Alibaba’s Elements Claw AI agent unearths 4 new superconductors

Alibaba Group Holding’s Damo Academy has unveiled an AI agent for discovering superconducting materials, which has already found four previously unknown compounds. These compounds were later verified in laboratory experiments.

Parents warned not to publicly share children’s images amid AI abuse risks

The National Crime Agency (NCA) has warned parents about the growing threat of children's images being used to create child abuse material through AI. They recommend not posting photos of children on public online platforms.

Centre summons Meta over Instagram ads promoting child sexual abuse

India's IT minister Ashwini Vaishnaw has directed MeitY to summon Meta executives to clarify Instagram ads that allegedly promoted child sexual abuse. This action highlights concerns over platform responsibility in content moderation.

Starling Bank to cut 130 jobs amid AI push

Starling Bank is set to cut approximately 130 jobs as it aims to simplify operations and reduce duplication through an AI push.

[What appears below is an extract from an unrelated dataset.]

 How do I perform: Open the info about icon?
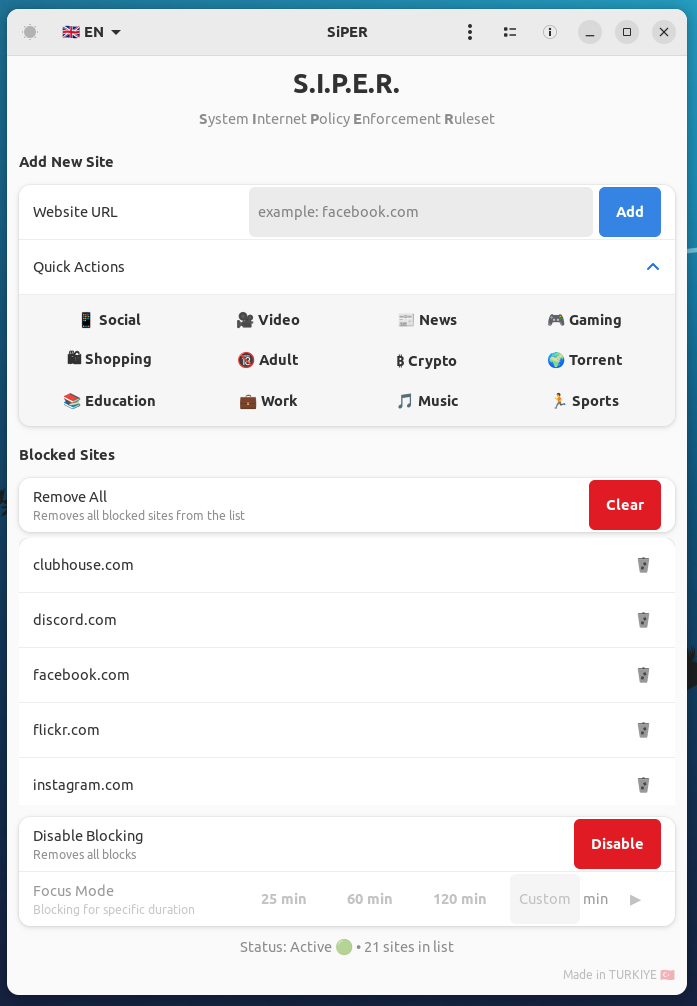[x=550, y=32]
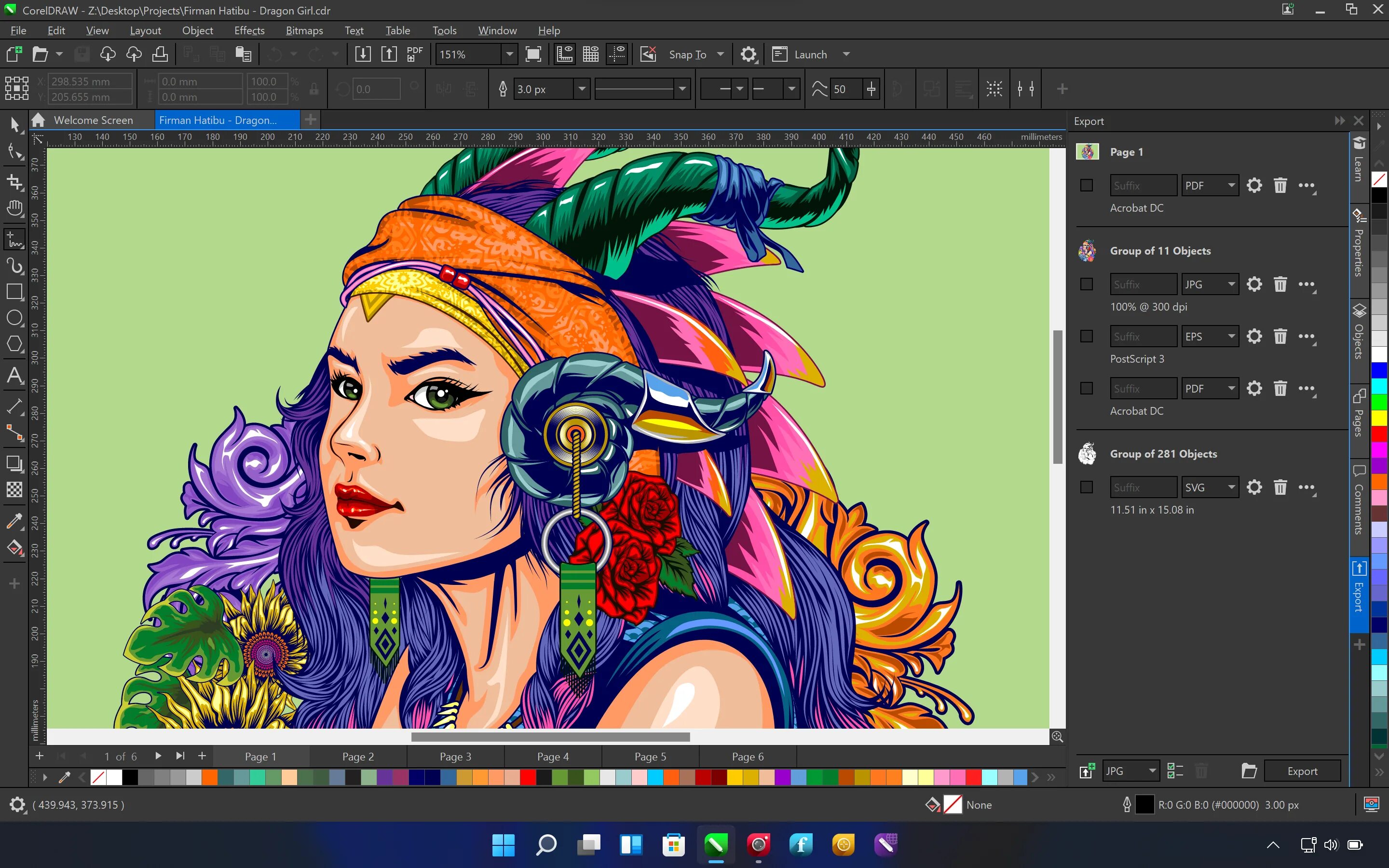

The job cuts follow a recent dip in the challenger bank's profits and revenues.

SAP wants workers to create new AI-powered jobs, slashes budgets to up AI spend

SAP is cutting unnecessary travel and expenses budgets to redirect spending towards AI initiatives and refocus its hiring efforts on AI roles. The company aims for workers to create new AI-powered jobs.

Tesla caps employee AI spending at $200 per week

Tesla has implemented a cap on employee AI spending at $200 per week, according to an internal memo. This policy aims to manage costs associated with AI tool usage within the company.

Startup targets datacenters with 3D-printed nuclear reactor module

A startup is developing a 3D-printed nuclear reactor module designed to provide up to 30 MWe of power for data centers for up to 30 years. This innovation aims to offer a stable and long-term energy solution.

AI’s volatile power use quietly tests grid limits

The rapid expansion of AI infrastructure is creating volatile power demands that are quietly testing grid limits. Data centers are projected to consume 3 to 4 percent of total global electricity demand this decade.

PlayStation just struck a hammer blow to game preservation

PlayStation's decision to abandon game discs by 2028 is viewed as an anti-consumer move that negatively impacts game preservation. Sony is already repurposing its EU PlayStation disc factory for optical microlenses.

NetNut cracked as Google and FBI target 2 million-device botnet

Google and the FBI have targeted a 2 million-device botnet, leading to the cracking of NetNut, a residential proxy brand. Other residential proxy services may rely on the same compromised network.

While you’re watching the World Cup, the feds may be watching you

US cities hosting the World Cup are ramping up surveillance capabilities, including drones and cameras, raising concerns about privacy for spectators and residents. Security measures are at an all-time high in Washington, DC.